Unless your database schema is trivial, I would think about using an ETL tool if I were you e.g.
Talend is free. Writing a data migration by hand is quite a painful process, especially if you have to apply different rules to data in the target database. You often end running each stage in the process many times and tweaking the code until you finally get your data to migrate correctly. If you don't know much about SQL or the specific features of your two databases, then you may find it a steep learning curve.
Using an ETL tool will make this process of extracting the data, transforming it (if necessary) and loading it into the new DB easier, more maintainable and reproducible.

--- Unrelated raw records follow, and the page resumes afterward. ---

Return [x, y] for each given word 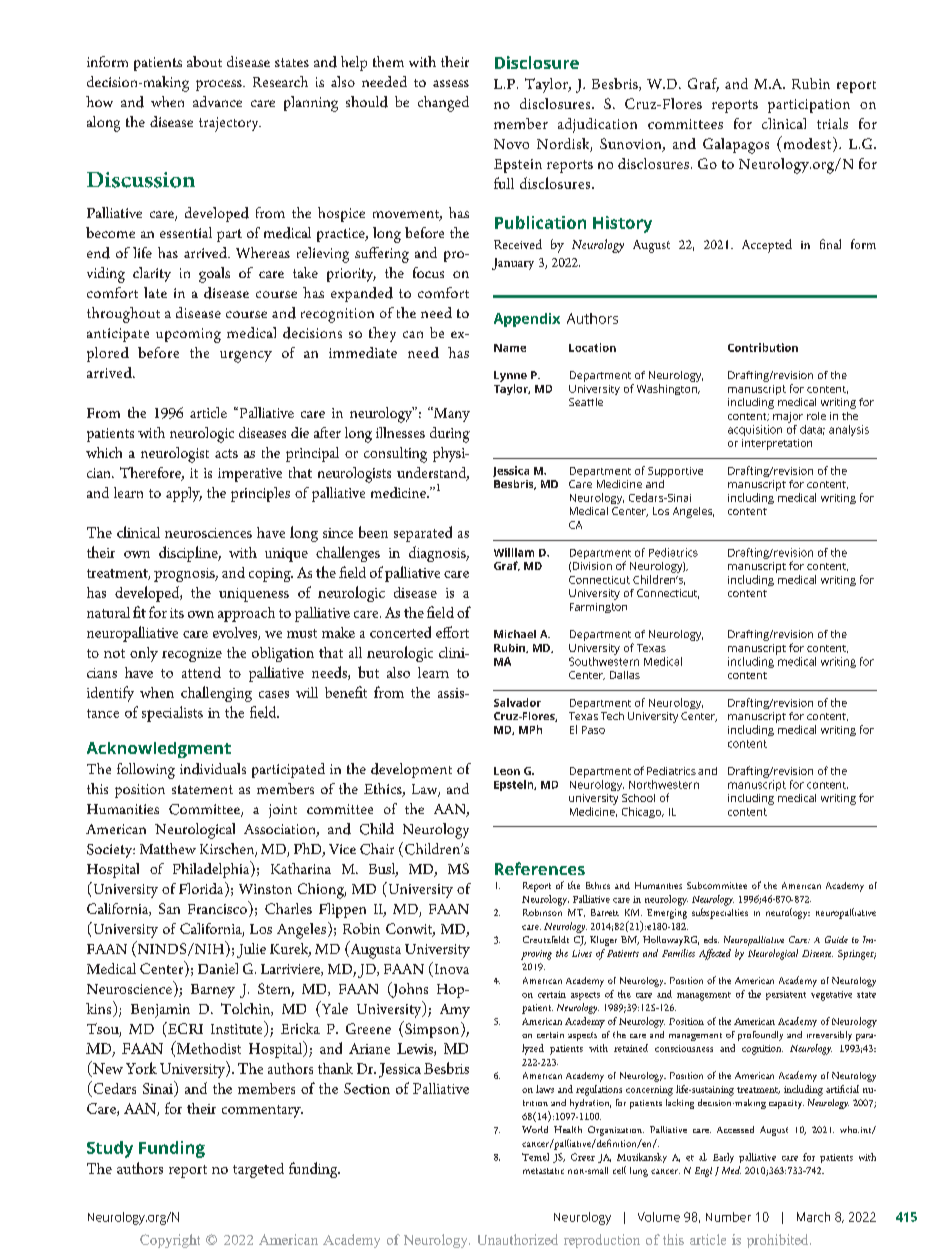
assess [451, 83]
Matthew [168, 848]
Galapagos [736, 146]
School [638, 798]
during [450, 435]
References [540, 868]
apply [184, 494]
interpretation [777, 444]
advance [217, 101]
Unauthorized [518, 1239]
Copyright [170, 1241]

But if you think your migration is straightforward enough to code by hand, I would start by migrating the data model i.e. the empty tables, including primary/foreign keys, constraints etc. You also need to watch out for things like sequences e.g. PostgreSQL sequences are used to provide unique numeric values for primary key columns. But you must remember to re-set the sequences after your migration so they start counting from the highest value+1 in the corresponding data column.
If your data model is changing significantly, I would suggest you consider setting up a staging area in the target database, and simply copy your source tables and data into there initially. Then you can perform all the transformations and load the data into the target schema on a single platform. But this will of course mean that all your processing is done on the same server which may impact other users.
Stored procedures will have to be re-written. I never use SQL Server but their procedures won't run on PostgreSQL, so you'll need to convert them to a language that PostgreSQL supports.
Finally be prepared to do a lot of ad hoc SQL to check counts of records, ranges of values, etc. And
test everything thoroughly. Once your old system is gone, you're in trouble if you screwed up the data migration.